### EXTRAIT FOURNI:
|---|

8Outre la nature précise des comportements reprochés – violences sexuelles ou actes dits déviants chez les garçons, relations sexuelles banales ou même contraintes pour les filles –, cette différenciation se poursuit durant tout le processus, de l’examen des causes à la prise de décision quant aux éventuels traitements. En outre, en matière d’atteintes aux mœurs commises par des garçons, seuls les comportements homosexuels et les agressions sexuelles les plus graves ont suscité un véritable questionnement étiologique. Pour aboutir, la plupart du temps, à un recours massif à l’expertise médico-pédagogique envers les premiers et à un désintérêt général des tribunaux et des spécialistes pour les secondes.
9Citons par exemple le cas d’Émile L., auteur d’attouchements graves sur une petite fille de 5 ans, et au sujet duquel le juge fait appel à un délégué à la protection de l’enfance visiblement au fait avec les sciences du psychisme. Présumant le jeune garçon anormal et en proie à des troubles comportementaux, le délégué suggère l’observation clinique et conclut sur le principe de précaution : « Mieux vaut priver un anormal de liberté que de risquer de lui laisser faire de nouvelles victimes [9]. » Le rapport d’observation de l’établissement de Mol dédramatisera ce premier avis : « C’est donc plutôt un geste de curiosité malsaine, fait par quelqu’un chez qui l’instinct sexuel s’est trouvé éveillé par l’adolescence en évolution et par les quelques vagues connaissances sur cette question qu’il pouvait posséder et qu’il voulut vérifier ou mettre en pratique [10]. » Ainsi imputées à la curiosité et à des pulsions propres à l’adolescence et à ses mutations, les violences sexuelles commises par les garçons inspirent la clémence des experts et des juges. Sur 755 dossiers, sept seulement concernaient des atteintes aux mœurs, toutes relativement graves. Aucun de ces mineurs ne fera l’objet d’un placement des suites de ses actes, à l’exception d’un garçon récidiviste.
10Les faits de mœurs seront donc presque systématiquement imputés aux tourments de la puberté pour les garçons. Aussi violentes et illégales ces manifestations soient-elles, elles n’en demeureront pas moins passagères, puisque assignées à une période circonscrite de l’existence. C’est du moins en ces termes rassurants que l’envisageront les experts intervenus sur ces dossiers.

|---|

### CONSIGNES:
1. Répondez à ces questions d'après l'extrait :
(a) Quels comportements commis par des garçons ont suscité un véritable questionnement étiologique ?
(b) Quel âge avait la petite fille victime des attouchements d'Émile L. ?
(c) Sur 755 dossiers, combien concernaient des atteintes aux mœurs ?
2. Résumez sous forme de liste le paragraphe de l'extrait qui commence par « Citons par exemple le cas d'Émile L. », en conservant ses faits principaux.
3. Retranscrivez le passage de l'extrait compris entre « 8Outre la nature » et « pour les secondes. », bornes incluses.

|---|

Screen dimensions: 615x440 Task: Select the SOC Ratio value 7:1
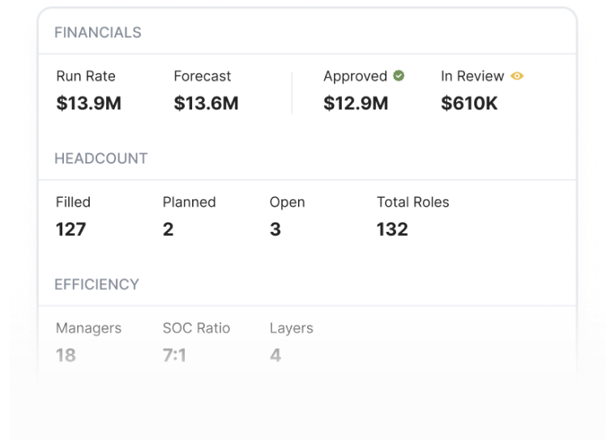coord(174,355)
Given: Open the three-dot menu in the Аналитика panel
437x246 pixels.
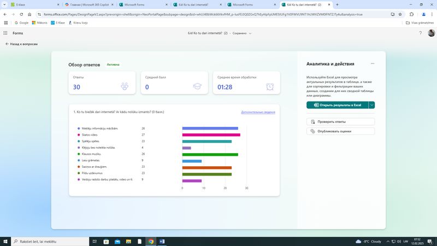Looking at the screenshot, I should pyautogui.click(x=372, y=63).
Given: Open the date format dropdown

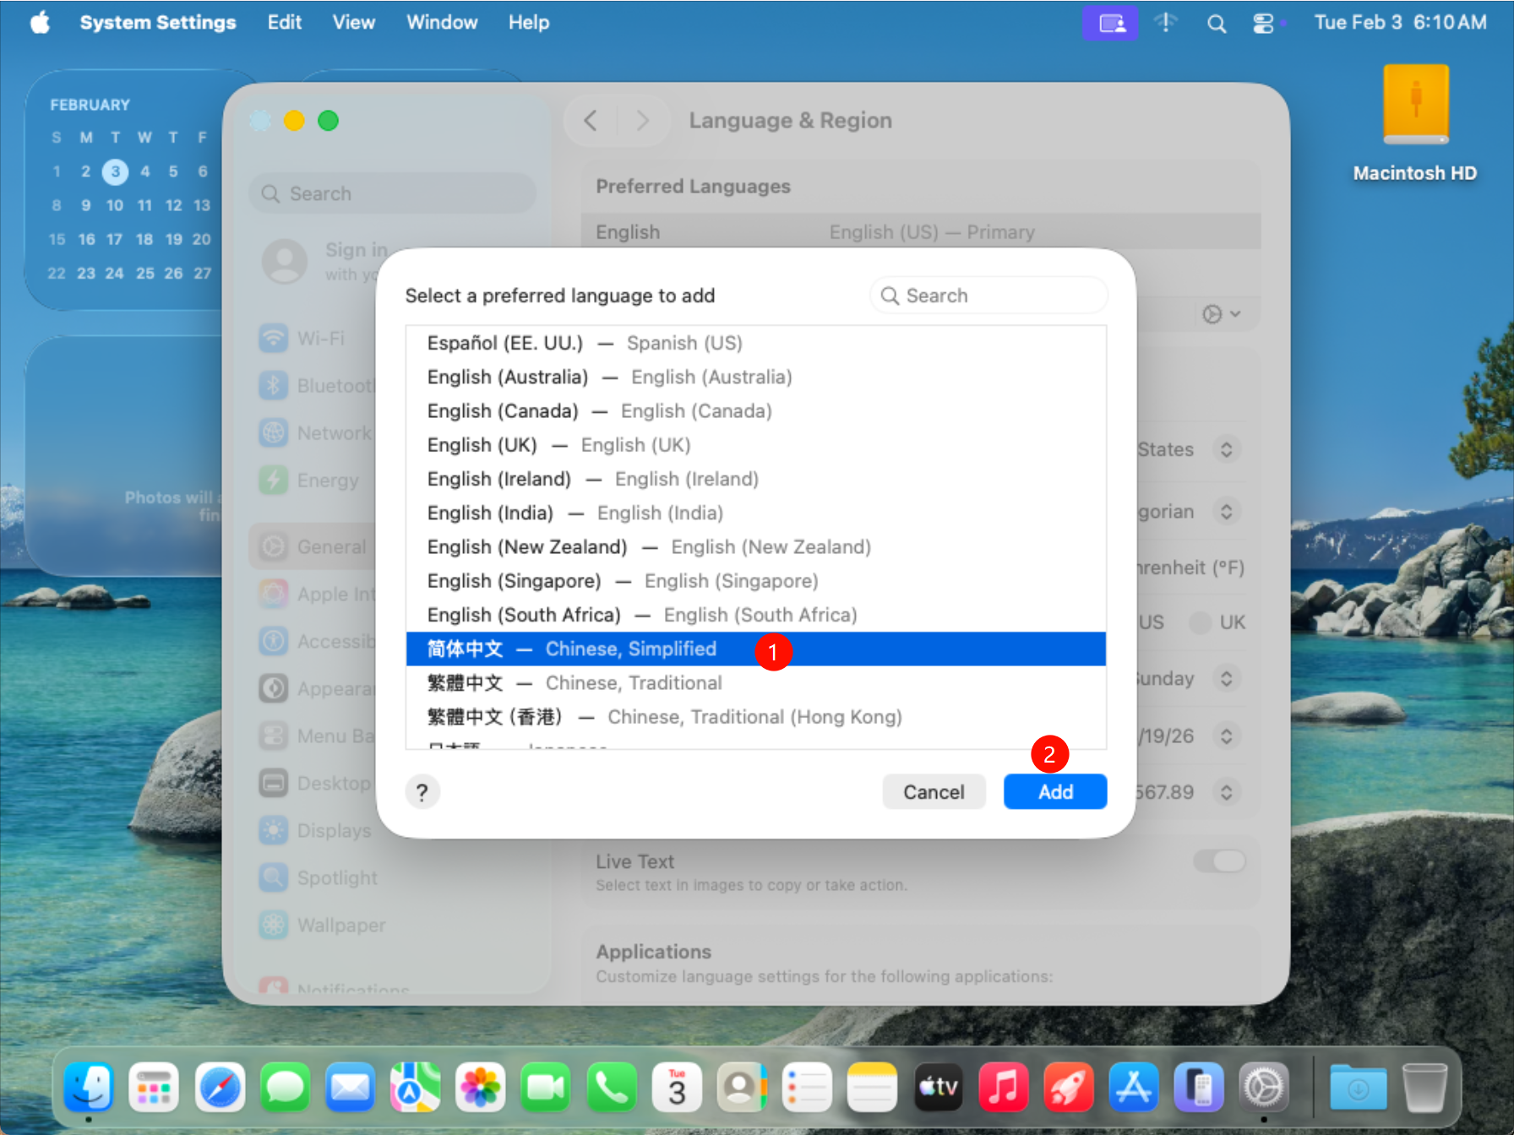Looking at the screenshot, I should 1226,736.
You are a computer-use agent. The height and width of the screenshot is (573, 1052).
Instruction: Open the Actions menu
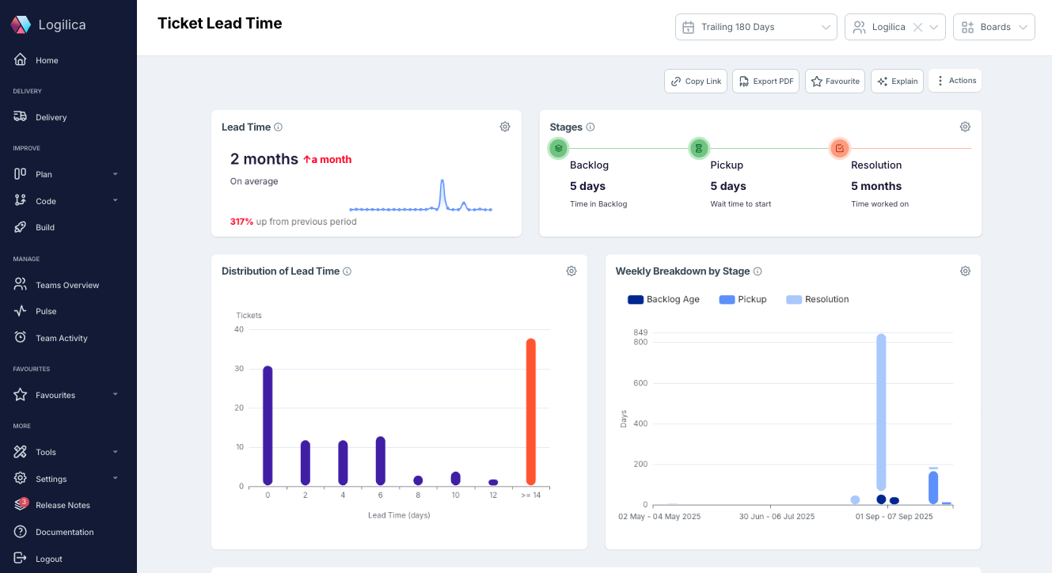[x=955, y=80]
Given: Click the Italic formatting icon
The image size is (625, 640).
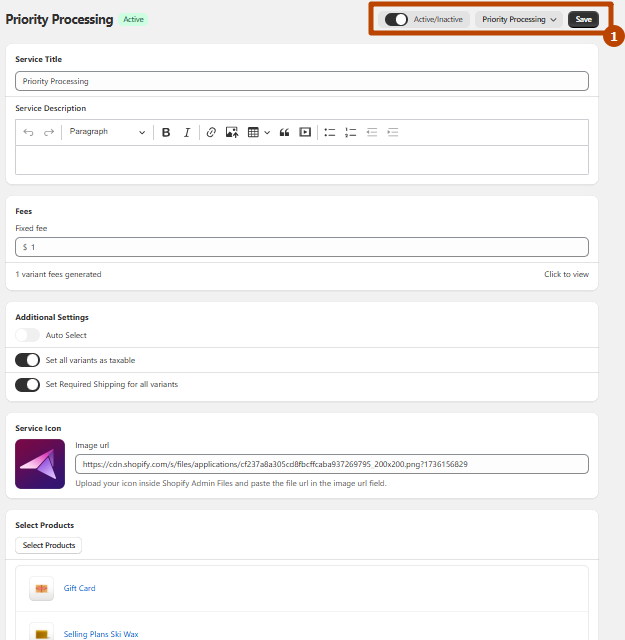Looking at the screenshot, I should [186, 132].
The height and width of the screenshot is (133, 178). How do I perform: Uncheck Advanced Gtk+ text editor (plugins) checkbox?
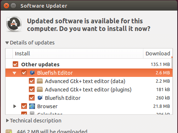32,89
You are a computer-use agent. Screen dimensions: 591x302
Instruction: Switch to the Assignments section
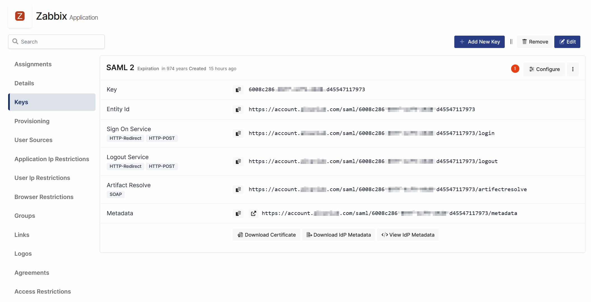[x=33, y=64]
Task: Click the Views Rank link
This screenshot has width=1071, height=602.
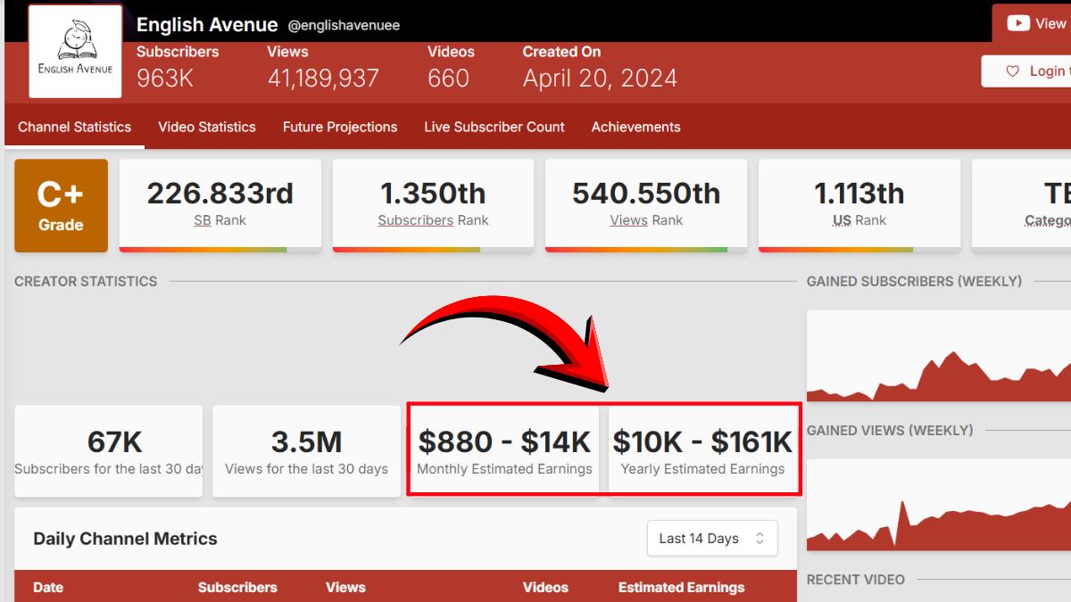Action: [x=628, y=220]
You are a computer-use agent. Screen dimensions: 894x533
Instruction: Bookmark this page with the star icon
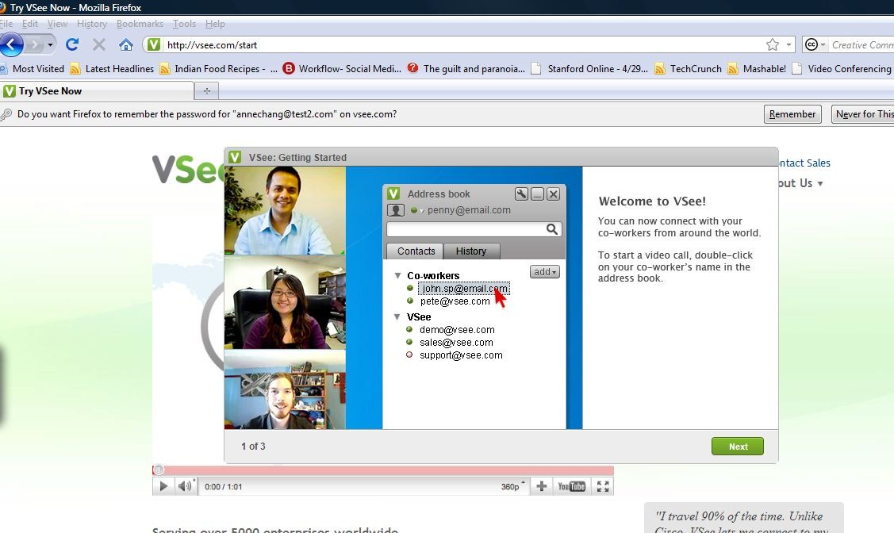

|---|

### RÉPONSES:
1.
(a) Les comportements homosexuels et les agressions sexuelles les plus graves.
(b) 5 ans.
(c) Sept.

2.
- Émile L. a commis des attouchements graves sur une fillette de 5 ans. Le juge fait appel à un délégué à la protection de l'enfance familier des sciences du psychisme.
- Le délégué présume le garçon anormal et sujet à des troubles du comportement. Il recommande l'observation clinique au nom du principe de précaution.
- Le rapport d'observation de l'établissement de Mol relativise cet avis : il y voit un geste de curiosité malsaine, lié à l'éveil de l'instinct sexuel à l'adolescence.
- Imputées à la curiosité et aux pulsions de l'adolescence, les violences sexuelles des garçons inspirent la clémence des experts et des juges.
- Sur 755 dossiers, sept seulement portaient sur des atteintes aux mœurs, toutes relativement graves. Aucun de ces mineurs n'a été placé, sauf un garçon récidiviste.

3.
8Outre la nature précise des comportements reprochés – violences sexuelles ou actes dits déviants chez les garçons, relations sexuelles banales ou même contraintes pour les filles –, cette différenciation se poursuit durant tout le processus, de l’examen des causes à la prise de décision quant aux éventuels traitements. En outre, en matière d’atteintes aux mœurs commises par des garçons, seuls les comportements homosexuels et les agressions sexuelles les plus graves ont suscité un véritable questionnement étiologique. Pour aboutir, la plupart du temps, à un recours massif à l’expertise médico-pédagogique envers les premiers et à un désintérêt général des tribunaux et des spécialistes pour les secondes.